Evaluating the potential of a library of compounds and identifying those with new activities and/or new structure is the basis of quality evaluation. Targeted high-throughput screening methods are important for the speed and accuracy of identification of novel antimicrobials; for example, in the case of platensimycin, paltemycin and MAC13243.123, 124, 166, 167 We have focused on systematic biology to develop high-throughput synergy screening for synergistic antifungal compounds (Figure 2).12 In our group, special target screening (pABA synthesis inhibition model; 14-3-3 protein binding model and AHLs quorum-sensing inhibition model) and the architecture-based screening (enediyne synthesis model) are used to give a comprehensive active evaluation of the compounds in the MNPL. From these evaluation models, many crude extracts or purified compounds were obtained as positive hits (Table 2). In addition for evaluation purposes, it is worthy to note that these screening assays also provide mode of action hypothesis from the crude extracts.

Figure 2
figure 2

Schematic representation of high-throughput methods applied to the process of drug discovery from natural resources. A full color version of this figure is available at The Journal of Antibiotics journal online.

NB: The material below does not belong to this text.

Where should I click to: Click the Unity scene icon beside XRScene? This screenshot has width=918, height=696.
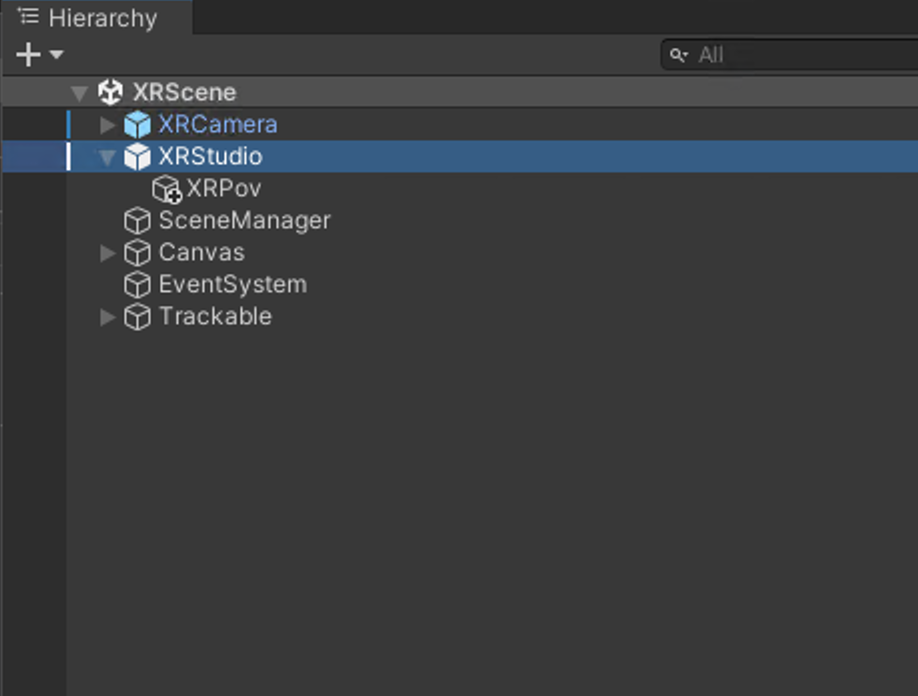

Novel gene clusters such as polyketide synthases (PKSs) and nonribosomal peptide synthetases (NRPSs) in the library indicate the likelihood of novel compounds being produced. Ayuso-Sacido and Genilloud168 designed new PCR primers specifically targeted to amplify NRPS and PKS-I gene sequences from actinomycetes. By using primers designed by Ayuso-Sacido and Courtois, Goodfellow's group identified five strains with NRPS and PKS gene clusters from 38 marine actinomycetes.96 By using Ayuso-Sacido's primers, we have made a primary evaluation of the MNPL, where 14 strains with PKSs and NRPSs were identified from the randomly selected strain library and 27 PKSs and NRPSs were identified from the megagenomic library (Table 3). The Mohanty group has developed an NRPS-PKS software and organized the sequence information on various experimentally characterized NRPS and PKS gene clusters in the form of searchable computerized databases.169 This approach may facilitate the evaluation of the presence of NRPS and PKS gene clusters in the strain library. Recently, genome mining has been used for the successful induction of a silent metabolic pathway in the important model organism Aspergillus nidulans, which led to the discovery of novel PKS-NRPS hybrid metabolites.170 This method can also align strains based on genus and provides information on the metabolites and functional compounds as many metabolites of actinomycetes are produced by PKSs and NRPSs.135 Merck researchers have developed a new fingerprinting approach based on the restriction analysis of these PKS and NRPS-amplified sequences, and observed a good relationship between the presence of PKS-I, PKS-II and NRPS sequences and the antimicrobial activities in Streptomyces.135

Table 3 The PKS and NRPS screening results

In summary, the combined results of molecular evaluation techniques (16S universal and specific primers, PKS and NRPS gene clusters), physicochemical properties of compounds, and activities in vivo and in whole-cell assays determine the novelty and quality of the marine microbial strain and product library.

Conclusion

This review expresses our long-term interest in the construction of a high-quality microbial natural product library in the facilitation of high-throughput screening programs for the drug discovery process. In the initial phase, it is hard to say whether the active compounds obtained from our natural product library are novel; therefore, great care must be taken to dereplicate known compounds before comparing with the dictionary of the natural product library, to identify which compounds are truly novel. Although tools for the evaluation of the microbial natural product library have been developed and can be directly applied to maintain the quality of the library, the initial biodiversity of the strains used for the construction of the library is of ultimate importance to reduce the redundancy of chemical compounds. Selection of novel marine actinomycetes combined with the employment of a high-throughput fermentation method maximizes the biodiversity foundation of the library.